- _Document_

The fleet / control plane answers is the fleet healthy, and how do we keep it that way. It owns provisioning and bring-up (Chapter 10.5), observability and health telemetry (Chapter 10.6), and autonomous fault detection and recovery (Chapter 10.7). It operates at the timescale of hours-to-days and is where products like NVIDIA Mission Control and Base Command Manager live.

The seam that matters most is between the workload plane and the fleet plane, and it is mediated by a single verb: cordon-and-drain. When the fleet plane detects a sick node — via DCGM, an XID error, a fabric counter — it must be able to tell the workload plane to stop scheduling onto it and to migrate or checkpoint the work that is already there, without a human in the loop. A fleet whose three planes cannot perform that handoff autonomously cannot hit high goodput at a ~3-hour cluster MTBF, full stop. That number is not hyperbole: with a per-GPU MTBF around 80,000 hours, a 16,000-GPU cluster experiences a failure roughly every three hours, and Meta's Llama 3 run logged 419 unplanned interruptions over 54 days — about 7.8 per day — yet still sustained >90% effective training time, precisely because the planes were wired to recover without paging a human for all but three of those events.

Goodput is the SLO, not GPU utilization

The headline metric for a scheduling plane is not "GPU utilization" — a number that can read 100% while a synchronous job spins on a hung collective, accomplishing nothing. It is goodput: the fraction of wall-clock GPU time spent on useful, non-wasted, non-recomputed forward/backward progress. Google formalized it as effective-training-time divided by total time, with everything else accounted as badput — scheduling gaps, failed steps, checkpoint stalls, recovery, and stragglers. Industry-average goodput sits near 90%; best-in-class operators market ~96%. Every scheduling decision in this chapter — gang semantics, topology-awareness, preemption policy, the recovery handoff — is ultimately a lever on goodput, and the reliability overhead of hitting it runs 6–21% of TCO. Design the plane to maximize goodput, instrument it to measure goodput, and write your SLAs against goodput. Raw utilization is a vanity number.

The master fork: Slurm vs Kubernetes

Two schedulers dominate the workload plane, and they were born to solve different problems. Slurm comes from the supercomputing world: it assumes a long-lived, tightly-coupled batch job that wants all of its nodes at once, communicates over a fast fabric, runs to completion or fails as a unit, and is submitted by a researcher who thinks in sbatch scripts and partitions. Kubernetes comes from the web-services world: it assumes a fleet of independent, restartable, horizontally-scalable containers behind a load balancer, declaratively reconciled toward a desired state, with rolling upgrades and self-healing as first-class verbs. Neither was designed for the other's workload, and the friction at the boundary is the defining operational story of AI orchestration in 2026.

- _Data listing_
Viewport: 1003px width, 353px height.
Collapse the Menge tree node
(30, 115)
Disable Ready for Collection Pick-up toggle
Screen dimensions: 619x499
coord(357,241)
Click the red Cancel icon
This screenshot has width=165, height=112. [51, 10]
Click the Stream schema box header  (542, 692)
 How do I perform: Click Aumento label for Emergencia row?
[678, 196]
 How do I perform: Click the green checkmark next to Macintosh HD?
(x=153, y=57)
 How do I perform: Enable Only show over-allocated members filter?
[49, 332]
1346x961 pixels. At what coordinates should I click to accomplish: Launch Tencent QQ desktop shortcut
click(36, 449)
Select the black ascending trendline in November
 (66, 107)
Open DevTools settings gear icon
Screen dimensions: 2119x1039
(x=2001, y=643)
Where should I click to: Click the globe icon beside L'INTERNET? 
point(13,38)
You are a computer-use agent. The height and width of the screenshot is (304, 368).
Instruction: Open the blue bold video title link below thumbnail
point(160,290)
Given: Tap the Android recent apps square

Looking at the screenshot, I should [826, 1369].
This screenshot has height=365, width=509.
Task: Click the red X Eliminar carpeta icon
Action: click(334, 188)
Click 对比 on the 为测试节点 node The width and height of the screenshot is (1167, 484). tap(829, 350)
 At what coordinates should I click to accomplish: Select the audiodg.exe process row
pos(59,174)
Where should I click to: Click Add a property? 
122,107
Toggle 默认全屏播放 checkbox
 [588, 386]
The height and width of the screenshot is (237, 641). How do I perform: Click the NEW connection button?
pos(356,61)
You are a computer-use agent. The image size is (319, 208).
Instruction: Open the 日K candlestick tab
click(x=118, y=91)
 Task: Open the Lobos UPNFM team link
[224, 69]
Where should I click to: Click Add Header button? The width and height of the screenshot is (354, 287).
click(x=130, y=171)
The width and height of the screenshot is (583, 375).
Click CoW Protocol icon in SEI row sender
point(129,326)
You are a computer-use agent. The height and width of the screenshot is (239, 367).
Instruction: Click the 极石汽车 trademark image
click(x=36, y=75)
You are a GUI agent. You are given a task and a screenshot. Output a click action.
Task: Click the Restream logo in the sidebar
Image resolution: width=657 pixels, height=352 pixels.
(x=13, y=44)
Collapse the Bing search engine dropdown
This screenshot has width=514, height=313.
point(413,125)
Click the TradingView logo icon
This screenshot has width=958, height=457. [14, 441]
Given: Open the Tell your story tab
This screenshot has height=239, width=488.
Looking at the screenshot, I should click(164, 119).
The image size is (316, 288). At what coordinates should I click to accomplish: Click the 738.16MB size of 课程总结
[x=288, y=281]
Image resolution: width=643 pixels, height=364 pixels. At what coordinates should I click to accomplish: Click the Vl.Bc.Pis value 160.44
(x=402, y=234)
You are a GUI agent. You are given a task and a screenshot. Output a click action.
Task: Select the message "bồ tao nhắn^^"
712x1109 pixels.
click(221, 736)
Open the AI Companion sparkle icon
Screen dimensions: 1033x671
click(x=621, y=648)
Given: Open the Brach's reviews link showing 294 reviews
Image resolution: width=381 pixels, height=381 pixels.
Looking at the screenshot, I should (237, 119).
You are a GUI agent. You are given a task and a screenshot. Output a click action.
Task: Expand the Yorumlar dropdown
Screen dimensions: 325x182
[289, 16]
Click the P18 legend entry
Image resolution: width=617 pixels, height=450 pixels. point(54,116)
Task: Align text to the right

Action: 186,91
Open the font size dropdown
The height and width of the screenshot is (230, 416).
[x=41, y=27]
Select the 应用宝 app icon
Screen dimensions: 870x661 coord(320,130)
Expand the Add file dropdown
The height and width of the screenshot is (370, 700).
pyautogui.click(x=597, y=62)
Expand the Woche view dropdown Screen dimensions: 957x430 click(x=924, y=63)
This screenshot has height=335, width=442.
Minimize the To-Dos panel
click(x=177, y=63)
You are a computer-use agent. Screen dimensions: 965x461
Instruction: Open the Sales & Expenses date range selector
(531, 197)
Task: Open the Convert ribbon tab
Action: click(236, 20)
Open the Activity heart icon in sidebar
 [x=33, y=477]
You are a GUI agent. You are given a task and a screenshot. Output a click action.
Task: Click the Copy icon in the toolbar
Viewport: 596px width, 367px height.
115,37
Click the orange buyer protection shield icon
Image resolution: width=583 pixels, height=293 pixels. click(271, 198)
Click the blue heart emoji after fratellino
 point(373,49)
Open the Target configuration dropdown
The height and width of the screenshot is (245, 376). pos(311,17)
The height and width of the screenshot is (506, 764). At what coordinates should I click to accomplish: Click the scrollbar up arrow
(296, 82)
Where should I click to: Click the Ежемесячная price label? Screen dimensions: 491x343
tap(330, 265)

- _The tasks_
[1] Transcribe the passage of the orchestration text that runs from "Two schedulers dominate" to "orchestration in 2026.".
[2] According to the orchestration text, how many unplanned interruptions did Meta's Llama 3 run log, and over how many days?
[3] List every category that the orchestration text says is accounted as badput.

- _Responses_
[1]
Two schedulers dominate the workload plane, and they were born to solve different problems. Slurm comes from the supercomputing world: it assumes a long-lived, tightly-coupled batch job that wants all of its nodes at once, communicates over a fast fabric, runs to completion or fails as a unit, and is submitted by a researcher who thinks in sbatch scripts and partitions. Kubernetes comes from the web-services world: it assumes a fleet of independent, restartable, horizontally-scalable containers behind a load balancer, declaratively reconciled toward a desired state, with rolling upgrades and self-healing as first-class verbs. Neither was designed for the other's workload, and the friction at the boundary is the defining operational story of AI orchestration in 2026.

[2] It logged 419 unplanned interruptions over 54 days.

[3]
- Scheduling gaps
- Failed steps
- Checkpoint stalls
- Recovery
- Stragglers